Non-intuitive downtime and possibly not lost sales
One of the things you’ll often read in web operation books is the idea that while you’re experiencing downtime your customers are fleeing in droves and taking their orders to your competitors out of frustration. However this isn’t always the truism that people take it for.
If your outages are rare, and your site is normally performant and easy to use (or has a monopoly), you’ll find this behaviour a lot less common than you’ve been told. Most people have a small set of sites they are comfortable using and have gradually built up trust and an order history with. This is especially true if you operate in certain niches, such as being the fashion site, or have a very strongly defined brand.
After a period of a few months of short but recurring outages we went back over our traffic logs and ran some queries to see how badly we’d been impacted and help us create our business case for more resources. The results were a little surprising for the more ‘conventional wisdom’ trusting members of the team.
Instead of seeing a reverse hockey stick graph of our customers deserting us in our hours of need before stabilising at a lower than before constant we saw that while orders did drop off during production outages, as you’d expect from a dead system, as long as recovery times stayed in the range of minutes, and very rarely a small number of hours, we always saw the daily order volume and sales totals bounce back to within a few percentages points of a normal day. In some cases we even saw brief periods of higher than usual levels as everyone finished their pending transactions as soon as we returned.
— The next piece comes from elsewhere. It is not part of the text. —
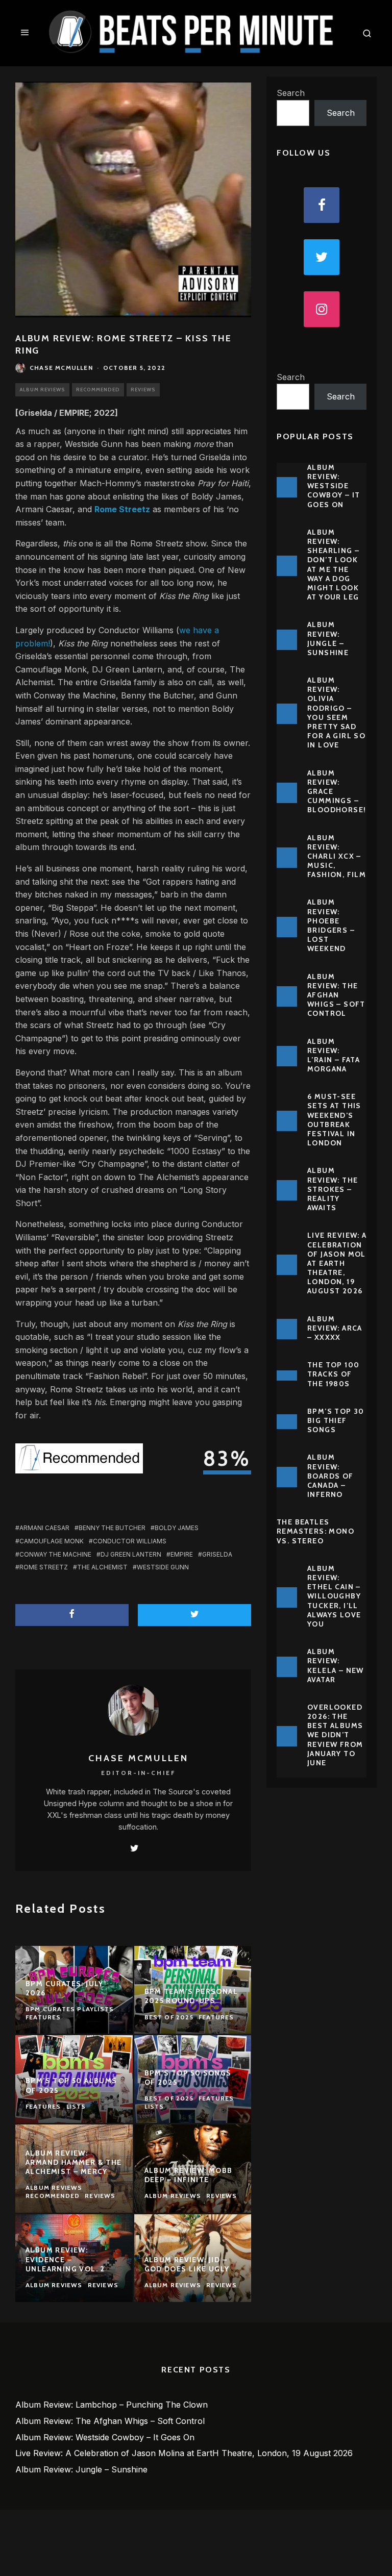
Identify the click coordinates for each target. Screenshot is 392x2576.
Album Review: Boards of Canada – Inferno (330, 1476)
After witnessing this we had a few discussions and made some minor changes while waiting for the larger issues to be resolved. For example one aspect to consider is that if you can architect your failures to help users preserve even some of their effort you heavily increase the odds of them finishing. Keeping services like baskets and wishlists active make it increasingly likely they’ll return to complete their transaction with you. Once they’ve gone to the effort of finding their newest ‘must have’ you have a small amount of grace points to spend while you’re getting everything back to normal before they’ll discard their own time investment and move on.
It seems that as an industry we’ve managed to train our users to accept small amounts of failure, especially if your customers favour mobile devices on cellular networks. While i don’t want to try and convince you that downtime has no impact I do think it’s worth going over the numbers after your incidents to see what the slightly longer term impact was and how far away from a normal day your recovery curve gets you.
I should also note that this doesn’t cover security issues. Those have very different knock on effects and are typically orders of magnitude worse.